捕獲作戦_完了_諦めきれない想い

一人きりになった旅館の部屋で、実弥はグルグルとまとまらない思考に没頭している。

ほんの半日くらいまではこんなことになるとは思ってはいなかった。
義勇に避けられている自覚はあったものの、二人きりになって自分に悪意はなく、義勇の事が好きで今後殴らないと言えば、普通に付き合えるのだと疑ってもみなかったのである。

しかしふたを開けてみれば、義勇が実弥が殴らないと言うこと自体が信じられないから二人きりで会うのは身の危険を感じるから嫌だと言っていると言われるだけではなく、同期でも有数の人気者の男と付き合うことにしたのだと告げられた。

その相手の男は本来なら腹の立つ存在なはずなのだが、どうも憎めない。
一方的に実弥を糾弾してくる相方の方とは違って、実弥の気持ちを汲んでくれようとする意志を感じるからかもしれない。

男は自分は親しい人間の意志から尊重していくから義勇の意思が最優先なのだと言い、その義勇が実弥を選ぶというなら、自分は身を引く気はあるとまで言う。
つまり、男と付き合うことになったとは言っても、義勇しだいでいつでも解除できる関係ということだ。

そして男は実弥は十数年かけて義勇の信用を無くしてきたのだから、それを取り戻すには同じ以上の時間をかけないとならないと言うが、そんなに待てるはずがない。

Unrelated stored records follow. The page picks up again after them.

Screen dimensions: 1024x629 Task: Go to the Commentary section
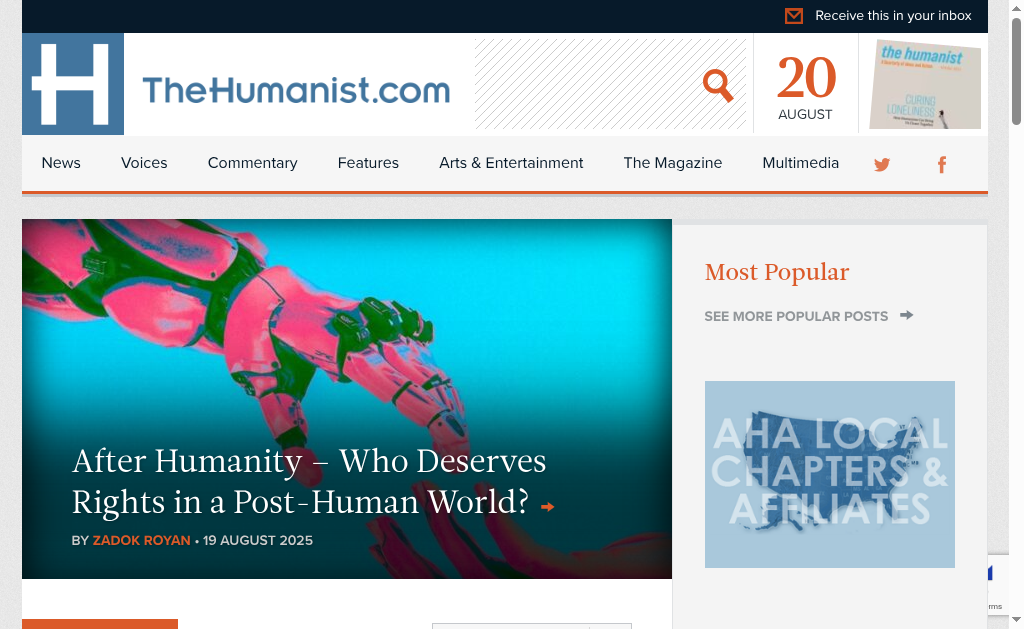click(x=252, y=163)
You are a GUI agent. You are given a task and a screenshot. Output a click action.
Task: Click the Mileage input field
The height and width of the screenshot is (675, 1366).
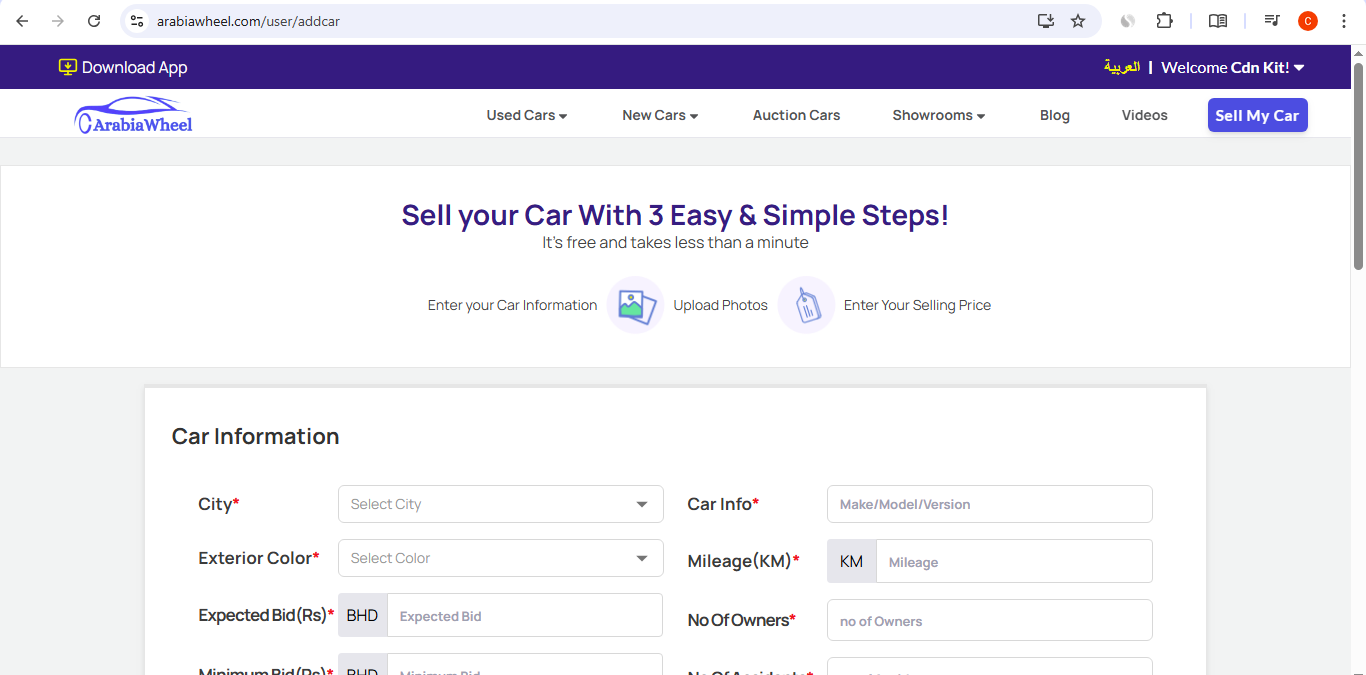point(1013,562)
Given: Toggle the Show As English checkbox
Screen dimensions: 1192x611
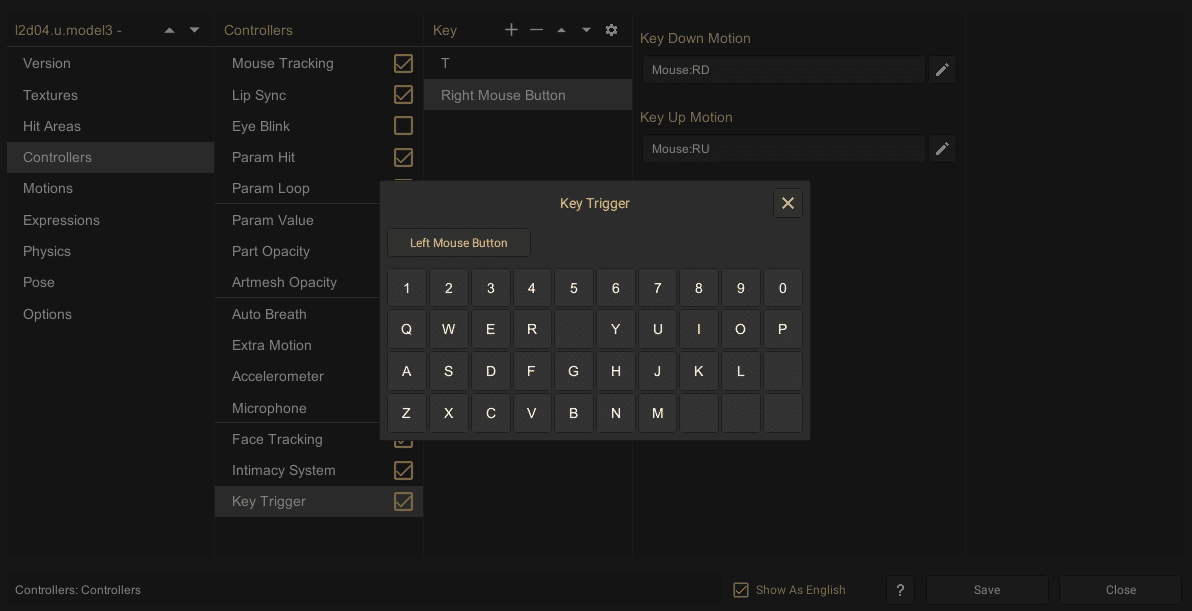Looking at the screenshot, I should [x=740, y=590].
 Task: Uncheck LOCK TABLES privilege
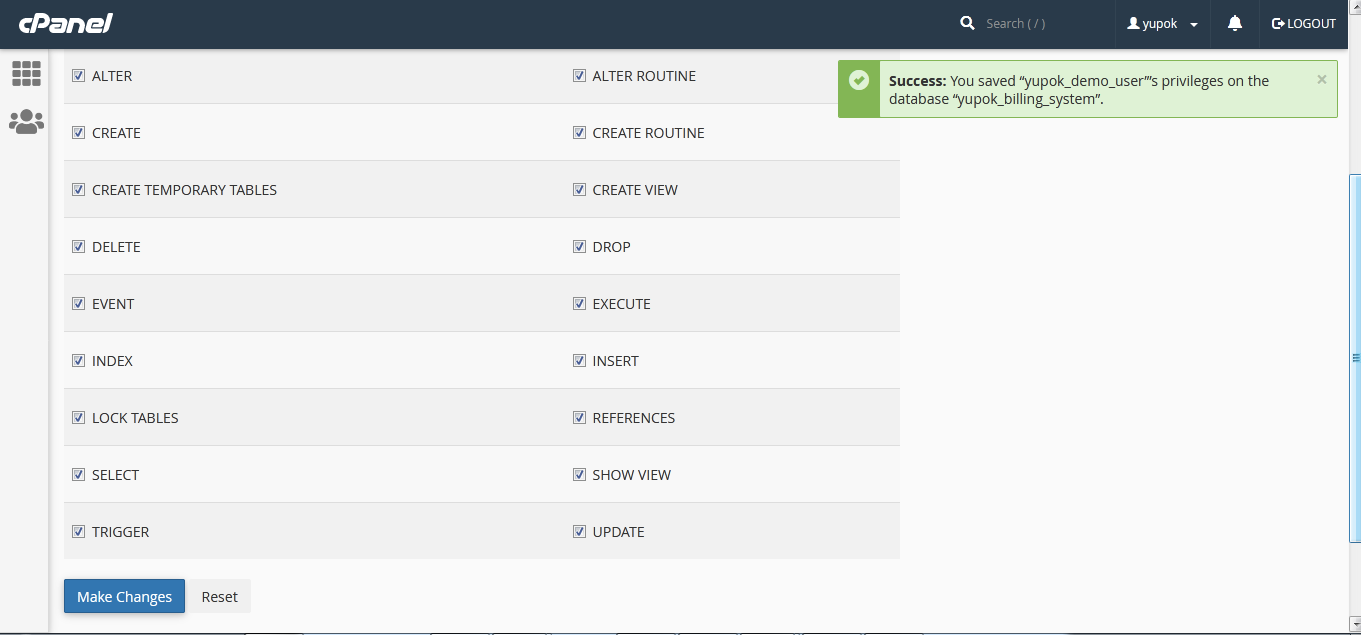(x=79, y=418)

義勇は流されやすい人間だから、二人きりになって実弥が強く主張すれば絶対に頷くはずなのだ。

もちろん、最初はやや無理やり気味だったとしても、付き合うことになったらそこからは大切にするし、自分を選んだことを後悔はさせない。

だから本当にきっかけだけなのだ。
だが現状それを作ることがすでに難しい。

少なくとも一人では絶対に無理だ。
しかもこれまで不死川の側に立って協力してくれていた宇髄はいつのまにか脳筋トリオ…錆兎の側に抱き込まれている。

しかしだ…これは逆に考えればチャンスかもしれない。
脳筋トリオの側が宇髄を味方だと思っている今なら、宇髄をなんとかこちら側に引き込めれば脳筋トリオを出し抜けるのではないだろうか…。

確かに煉獄に比べて錆兎の方はずいぶんと実弥の心情にも寄り添って色々考えてくれた気はするし、それを騙すと言うのは若干心が痛まないでもないが、小学1年の時から実に18年間も思い続けてきた気持ちを考えると、今更あとには引けないのだ。

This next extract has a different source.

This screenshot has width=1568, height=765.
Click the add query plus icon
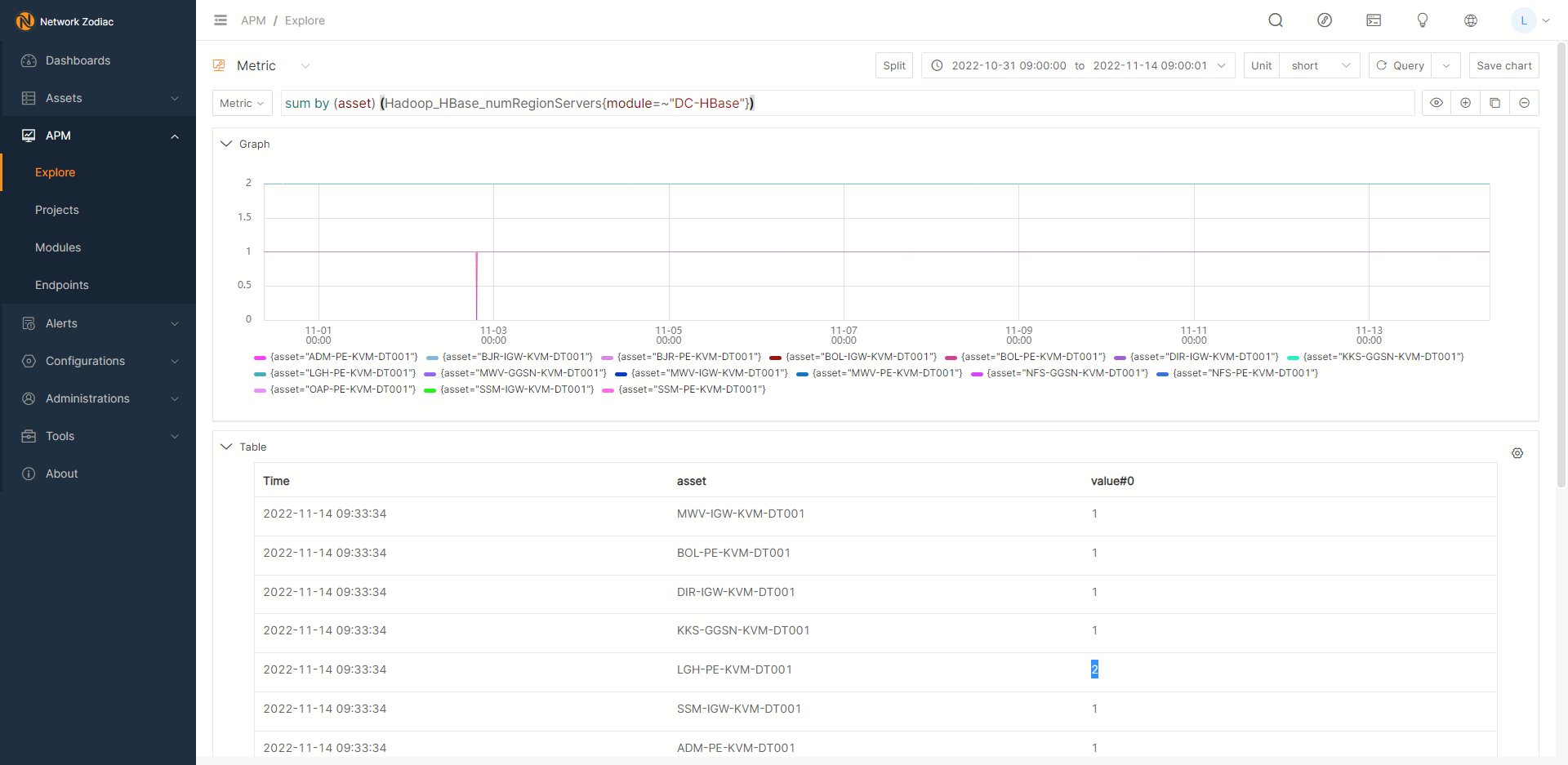pos(1465,103)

錆兎はなんのかんのでいい奴だから、実弥が最終的に義勇を幸せに出来れば許してくれると思う。
最悪許してもらえず恨みを買ったとしても、せいぜい会社内の立場が悪くなる程度だ。
そうしたらもう転職でもなんでもすればいい。

そう、義勇と一緒になれるなら、会社なんてくそくらえだ。

そんな決意を固めたところに、ノックの音と共に宇髄の声がする。
さあ、ここが正念場だ。
と、実弥はドアを開けるなり、ガバっと宇髄の前に土下座した。